● TASK STATEMENT
What does the data read, word for word, from the line containing "Expand the Singapore Time timezone dropdown" through its final line? Give those lines only.

● SOURCE MATERIAL
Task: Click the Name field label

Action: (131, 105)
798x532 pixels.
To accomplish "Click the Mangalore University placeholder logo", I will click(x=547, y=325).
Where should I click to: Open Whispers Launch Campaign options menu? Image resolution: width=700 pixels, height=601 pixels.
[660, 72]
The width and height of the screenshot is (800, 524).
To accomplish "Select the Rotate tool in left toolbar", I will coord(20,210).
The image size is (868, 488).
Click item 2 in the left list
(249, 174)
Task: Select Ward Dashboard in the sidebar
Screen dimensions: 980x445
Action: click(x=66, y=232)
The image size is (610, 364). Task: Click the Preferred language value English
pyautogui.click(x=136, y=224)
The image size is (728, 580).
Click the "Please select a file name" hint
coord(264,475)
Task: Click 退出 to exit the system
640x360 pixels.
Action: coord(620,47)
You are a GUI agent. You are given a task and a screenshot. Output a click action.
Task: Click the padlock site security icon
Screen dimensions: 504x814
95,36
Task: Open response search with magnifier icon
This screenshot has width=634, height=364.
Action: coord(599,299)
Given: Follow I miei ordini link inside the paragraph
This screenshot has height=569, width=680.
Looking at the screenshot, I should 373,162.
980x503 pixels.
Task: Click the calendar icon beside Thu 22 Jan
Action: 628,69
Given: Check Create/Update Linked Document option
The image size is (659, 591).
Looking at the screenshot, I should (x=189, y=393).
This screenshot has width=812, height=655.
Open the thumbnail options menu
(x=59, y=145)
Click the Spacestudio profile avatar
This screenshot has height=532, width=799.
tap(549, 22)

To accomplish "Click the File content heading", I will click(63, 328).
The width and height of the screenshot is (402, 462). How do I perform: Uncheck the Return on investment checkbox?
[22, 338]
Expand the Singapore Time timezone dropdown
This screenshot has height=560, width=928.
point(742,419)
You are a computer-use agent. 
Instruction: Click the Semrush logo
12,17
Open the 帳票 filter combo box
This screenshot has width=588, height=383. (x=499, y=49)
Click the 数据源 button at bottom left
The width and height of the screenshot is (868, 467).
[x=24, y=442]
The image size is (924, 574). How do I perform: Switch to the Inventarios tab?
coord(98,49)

● SOLVED EXERCISE
Expand the Singapore Time timezone dropdown
This screenshot has height=560, width=928.
point(742,419)
You are a computer-use agent. 
Instruction: Click the Semrush logo
12,17
Open the 帳票 filter combo box
This screenshot has width=588, height=383. (x=499, y=49)
Click the 数据源 button at bottom left
The width and height of the screenshot is (868, 467).
[x=24, y=442]
The image size is (924, 574). How do I perform: Switch to the Inventarios tab?
coord(98,49)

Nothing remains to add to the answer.